:: What you are asked to do ::
Go through the entries below and print, exactly, the lines starting at the one with "Task: Expand the add object plus dropdown" and ending at the one with "Open the hamburger menu", keeping both ends and no others.
START Input data
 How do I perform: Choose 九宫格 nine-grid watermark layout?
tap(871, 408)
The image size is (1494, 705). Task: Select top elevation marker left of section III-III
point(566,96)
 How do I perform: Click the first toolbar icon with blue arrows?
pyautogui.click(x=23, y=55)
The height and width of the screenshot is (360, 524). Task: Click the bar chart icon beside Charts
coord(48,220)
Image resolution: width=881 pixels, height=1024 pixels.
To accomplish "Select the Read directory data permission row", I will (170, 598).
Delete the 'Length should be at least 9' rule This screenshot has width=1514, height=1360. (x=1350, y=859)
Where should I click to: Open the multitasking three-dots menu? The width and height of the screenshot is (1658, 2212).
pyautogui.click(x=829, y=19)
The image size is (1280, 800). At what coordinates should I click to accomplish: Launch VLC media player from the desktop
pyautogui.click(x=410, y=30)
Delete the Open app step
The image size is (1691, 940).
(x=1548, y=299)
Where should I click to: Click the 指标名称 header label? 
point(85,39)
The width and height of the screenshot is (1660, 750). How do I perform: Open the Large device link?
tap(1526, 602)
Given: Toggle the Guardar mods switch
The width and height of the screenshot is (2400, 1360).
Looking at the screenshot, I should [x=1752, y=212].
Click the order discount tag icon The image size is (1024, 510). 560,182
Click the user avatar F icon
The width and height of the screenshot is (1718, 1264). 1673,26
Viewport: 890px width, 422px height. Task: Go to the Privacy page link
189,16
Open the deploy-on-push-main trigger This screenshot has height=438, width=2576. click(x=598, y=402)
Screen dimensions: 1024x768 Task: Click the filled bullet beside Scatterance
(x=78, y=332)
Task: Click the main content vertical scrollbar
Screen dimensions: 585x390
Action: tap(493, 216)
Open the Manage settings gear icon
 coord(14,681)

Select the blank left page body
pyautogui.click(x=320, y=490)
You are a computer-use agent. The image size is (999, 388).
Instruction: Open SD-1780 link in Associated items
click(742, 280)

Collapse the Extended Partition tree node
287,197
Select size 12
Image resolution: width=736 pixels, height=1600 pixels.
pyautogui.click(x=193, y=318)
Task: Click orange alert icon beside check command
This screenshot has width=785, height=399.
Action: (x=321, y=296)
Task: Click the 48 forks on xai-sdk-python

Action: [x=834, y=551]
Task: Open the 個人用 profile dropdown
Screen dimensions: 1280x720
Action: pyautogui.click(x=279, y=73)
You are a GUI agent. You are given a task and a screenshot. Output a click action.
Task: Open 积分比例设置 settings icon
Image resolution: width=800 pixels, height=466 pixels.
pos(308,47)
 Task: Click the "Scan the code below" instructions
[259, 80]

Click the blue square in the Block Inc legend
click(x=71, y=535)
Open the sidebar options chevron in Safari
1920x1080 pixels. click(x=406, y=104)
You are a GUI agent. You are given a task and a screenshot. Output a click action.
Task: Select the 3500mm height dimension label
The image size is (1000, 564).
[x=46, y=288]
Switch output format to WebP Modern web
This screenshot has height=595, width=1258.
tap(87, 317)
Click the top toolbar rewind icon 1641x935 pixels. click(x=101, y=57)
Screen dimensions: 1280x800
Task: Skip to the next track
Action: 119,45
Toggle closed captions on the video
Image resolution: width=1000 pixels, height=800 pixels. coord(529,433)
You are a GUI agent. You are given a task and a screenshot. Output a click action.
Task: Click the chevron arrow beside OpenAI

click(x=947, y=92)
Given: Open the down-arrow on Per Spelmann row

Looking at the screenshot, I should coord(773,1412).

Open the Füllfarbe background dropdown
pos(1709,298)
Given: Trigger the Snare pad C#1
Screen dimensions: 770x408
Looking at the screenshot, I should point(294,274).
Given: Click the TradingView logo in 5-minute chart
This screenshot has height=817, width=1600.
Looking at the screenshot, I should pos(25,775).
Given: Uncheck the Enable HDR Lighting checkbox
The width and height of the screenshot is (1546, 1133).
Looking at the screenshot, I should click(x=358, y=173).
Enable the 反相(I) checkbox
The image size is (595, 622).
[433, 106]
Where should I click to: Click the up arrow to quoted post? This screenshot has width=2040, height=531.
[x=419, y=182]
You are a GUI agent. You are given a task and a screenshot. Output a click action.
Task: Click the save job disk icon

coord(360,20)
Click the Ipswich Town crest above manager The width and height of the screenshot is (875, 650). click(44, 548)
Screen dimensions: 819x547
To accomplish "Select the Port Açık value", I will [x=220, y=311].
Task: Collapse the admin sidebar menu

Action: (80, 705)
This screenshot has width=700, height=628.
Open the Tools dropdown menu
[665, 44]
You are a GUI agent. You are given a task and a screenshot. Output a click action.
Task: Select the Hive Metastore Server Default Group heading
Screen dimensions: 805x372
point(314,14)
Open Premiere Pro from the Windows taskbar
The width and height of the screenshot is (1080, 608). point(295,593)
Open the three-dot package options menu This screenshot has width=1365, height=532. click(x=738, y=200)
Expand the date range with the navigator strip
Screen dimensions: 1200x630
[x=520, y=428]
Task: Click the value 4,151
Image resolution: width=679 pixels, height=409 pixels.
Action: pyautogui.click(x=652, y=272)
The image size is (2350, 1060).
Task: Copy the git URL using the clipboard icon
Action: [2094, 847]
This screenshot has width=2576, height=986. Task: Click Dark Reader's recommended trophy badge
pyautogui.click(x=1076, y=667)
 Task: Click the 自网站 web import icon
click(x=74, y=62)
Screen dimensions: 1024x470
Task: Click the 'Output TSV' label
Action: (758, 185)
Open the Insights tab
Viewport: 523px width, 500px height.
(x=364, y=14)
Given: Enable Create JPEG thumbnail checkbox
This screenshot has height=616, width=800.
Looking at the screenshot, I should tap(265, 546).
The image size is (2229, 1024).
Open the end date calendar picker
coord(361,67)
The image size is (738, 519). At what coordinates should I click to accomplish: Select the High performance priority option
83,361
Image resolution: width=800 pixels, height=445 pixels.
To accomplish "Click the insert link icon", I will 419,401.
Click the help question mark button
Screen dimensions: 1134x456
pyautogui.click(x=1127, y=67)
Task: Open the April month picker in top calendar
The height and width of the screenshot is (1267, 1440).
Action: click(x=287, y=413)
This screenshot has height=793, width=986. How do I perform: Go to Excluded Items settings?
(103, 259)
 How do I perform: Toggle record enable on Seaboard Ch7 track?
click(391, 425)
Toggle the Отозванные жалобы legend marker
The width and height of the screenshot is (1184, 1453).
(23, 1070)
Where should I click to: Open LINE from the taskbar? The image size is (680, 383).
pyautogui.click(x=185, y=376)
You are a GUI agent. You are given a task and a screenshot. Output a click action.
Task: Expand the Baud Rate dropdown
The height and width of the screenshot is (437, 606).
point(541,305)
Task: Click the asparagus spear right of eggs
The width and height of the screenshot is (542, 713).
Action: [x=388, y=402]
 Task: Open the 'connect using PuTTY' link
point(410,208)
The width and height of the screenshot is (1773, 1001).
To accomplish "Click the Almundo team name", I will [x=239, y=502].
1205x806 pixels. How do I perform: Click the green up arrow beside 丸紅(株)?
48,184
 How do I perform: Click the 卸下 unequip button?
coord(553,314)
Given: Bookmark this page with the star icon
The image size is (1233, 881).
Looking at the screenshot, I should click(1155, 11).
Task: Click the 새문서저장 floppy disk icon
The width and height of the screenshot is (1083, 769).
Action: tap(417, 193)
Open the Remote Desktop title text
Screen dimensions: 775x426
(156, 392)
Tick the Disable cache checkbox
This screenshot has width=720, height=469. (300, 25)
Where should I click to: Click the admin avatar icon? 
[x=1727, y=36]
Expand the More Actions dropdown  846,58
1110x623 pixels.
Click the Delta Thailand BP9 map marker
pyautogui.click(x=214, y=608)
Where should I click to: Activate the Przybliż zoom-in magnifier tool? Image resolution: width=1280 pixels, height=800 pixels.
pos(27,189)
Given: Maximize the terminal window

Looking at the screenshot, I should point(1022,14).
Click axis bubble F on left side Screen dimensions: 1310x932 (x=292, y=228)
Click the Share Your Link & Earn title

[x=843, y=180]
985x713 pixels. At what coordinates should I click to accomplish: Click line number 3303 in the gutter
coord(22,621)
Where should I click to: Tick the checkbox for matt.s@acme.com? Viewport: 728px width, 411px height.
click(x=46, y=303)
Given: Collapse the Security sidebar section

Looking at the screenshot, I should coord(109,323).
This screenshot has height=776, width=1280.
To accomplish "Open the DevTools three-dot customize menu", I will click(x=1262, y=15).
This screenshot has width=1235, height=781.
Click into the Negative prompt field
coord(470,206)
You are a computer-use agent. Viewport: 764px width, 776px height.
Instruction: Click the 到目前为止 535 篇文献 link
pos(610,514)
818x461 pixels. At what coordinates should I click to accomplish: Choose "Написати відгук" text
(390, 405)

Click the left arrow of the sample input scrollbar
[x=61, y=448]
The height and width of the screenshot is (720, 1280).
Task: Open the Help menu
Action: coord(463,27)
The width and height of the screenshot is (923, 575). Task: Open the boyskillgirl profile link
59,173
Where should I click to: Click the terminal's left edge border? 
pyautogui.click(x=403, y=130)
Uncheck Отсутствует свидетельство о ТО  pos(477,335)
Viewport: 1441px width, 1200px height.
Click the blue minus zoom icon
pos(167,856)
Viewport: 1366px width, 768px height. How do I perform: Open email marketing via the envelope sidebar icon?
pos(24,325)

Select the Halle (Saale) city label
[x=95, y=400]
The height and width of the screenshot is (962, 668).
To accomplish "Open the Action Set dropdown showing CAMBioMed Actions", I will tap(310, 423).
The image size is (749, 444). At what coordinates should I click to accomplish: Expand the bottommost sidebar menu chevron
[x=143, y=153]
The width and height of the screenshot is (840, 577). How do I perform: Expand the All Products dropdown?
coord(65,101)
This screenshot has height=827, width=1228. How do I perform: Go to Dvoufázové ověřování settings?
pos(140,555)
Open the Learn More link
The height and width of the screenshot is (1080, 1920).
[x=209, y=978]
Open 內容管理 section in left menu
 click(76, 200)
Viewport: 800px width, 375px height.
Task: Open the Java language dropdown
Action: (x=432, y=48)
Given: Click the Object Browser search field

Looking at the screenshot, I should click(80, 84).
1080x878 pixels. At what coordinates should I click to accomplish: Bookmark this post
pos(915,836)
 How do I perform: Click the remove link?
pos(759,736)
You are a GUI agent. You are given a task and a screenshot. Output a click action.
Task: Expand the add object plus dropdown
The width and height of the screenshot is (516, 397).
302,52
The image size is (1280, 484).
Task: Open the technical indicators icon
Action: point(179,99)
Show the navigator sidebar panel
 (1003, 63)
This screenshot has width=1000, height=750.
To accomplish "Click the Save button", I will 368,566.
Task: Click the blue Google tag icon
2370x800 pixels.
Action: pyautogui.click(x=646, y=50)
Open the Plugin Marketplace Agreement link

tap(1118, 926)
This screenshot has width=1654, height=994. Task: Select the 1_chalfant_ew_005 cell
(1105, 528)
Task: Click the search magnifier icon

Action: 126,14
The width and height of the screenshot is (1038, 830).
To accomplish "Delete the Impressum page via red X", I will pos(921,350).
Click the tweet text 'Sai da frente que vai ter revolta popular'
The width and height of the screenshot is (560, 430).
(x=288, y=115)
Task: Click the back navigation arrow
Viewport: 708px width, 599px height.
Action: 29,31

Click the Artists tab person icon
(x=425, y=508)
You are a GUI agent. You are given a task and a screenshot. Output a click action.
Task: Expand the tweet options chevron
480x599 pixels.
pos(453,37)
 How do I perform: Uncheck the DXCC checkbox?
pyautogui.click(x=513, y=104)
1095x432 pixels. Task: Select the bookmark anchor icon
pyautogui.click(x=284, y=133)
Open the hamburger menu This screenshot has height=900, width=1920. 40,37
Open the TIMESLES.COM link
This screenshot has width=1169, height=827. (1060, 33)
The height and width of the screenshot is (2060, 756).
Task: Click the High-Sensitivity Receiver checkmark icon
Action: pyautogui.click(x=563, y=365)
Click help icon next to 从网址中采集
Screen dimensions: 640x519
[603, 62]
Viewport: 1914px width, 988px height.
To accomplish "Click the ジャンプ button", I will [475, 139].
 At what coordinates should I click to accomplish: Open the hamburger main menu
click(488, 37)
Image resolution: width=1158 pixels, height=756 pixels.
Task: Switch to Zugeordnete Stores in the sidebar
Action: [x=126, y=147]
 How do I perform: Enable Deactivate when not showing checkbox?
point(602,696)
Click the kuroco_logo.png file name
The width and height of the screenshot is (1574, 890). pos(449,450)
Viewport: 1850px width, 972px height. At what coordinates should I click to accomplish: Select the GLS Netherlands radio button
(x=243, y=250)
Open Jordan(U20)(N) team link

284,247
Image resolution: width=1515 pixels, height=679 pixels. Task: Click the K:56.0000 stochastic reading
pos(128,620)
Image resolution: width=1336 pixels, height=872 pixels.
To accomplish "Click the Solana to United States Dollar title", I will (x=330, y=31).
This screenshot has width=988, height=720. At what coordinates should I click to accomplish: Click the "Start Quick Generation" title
END Input data
:: Result ::
Task: Expand the add object plus dropdown
The width and height of the screenshot is (516, 397).
302,52
The image size is (1280, 484).
Task: Open the technical indicators icon
Action: point(179,99)
Show the navigator sidebar panel
 (1003, 63)
This screenshot has width=1000, height=750.
To accomplish "Click the Save button", I will 368,566.
Task: Click the blue Google tag icon
2370x800 pixels.
Action: pyautogui.click(x=646, y=50)
Open the Plugin Marketplace Agreement link

tap(1118, 926)
This screenshot has width=1654, height=994. Task: Select the 1_chalfant_ew_005 cell
(1105, 528)
Task: Click the search magnifier icon

Action: 126,14
The width and height of the screenshot is (1038, 830).
To accomplish "Delete the Impressum page via red X", I will pos(921,350).
Click the tweet text 'Sai da frente que vai ter revolta popular'
The width and height of the screenshot is (560, 430).
(x=288, y=115)
Task: Click the back navigation arrow
Viewport: 708px width, 599px height.
Action: 29,31

Click the Artists tab person icon
(x=425, y=508)
You are a GUI agent. You are given a task and a screenshot. Output a click action.
Task: Expand the tweet options chevron
480x599 pixels.
pos(453,37)
 How do I perform: Uncheck the DXCC checkbox?
pyautogui.click(x=513, y=104)
1095x432 pixels. Task: Select the bookmark anchor icon
pyautogui.click(x=284, y=133)
Open the hamburger menu This screenshot has height=900, width=1920. 40,37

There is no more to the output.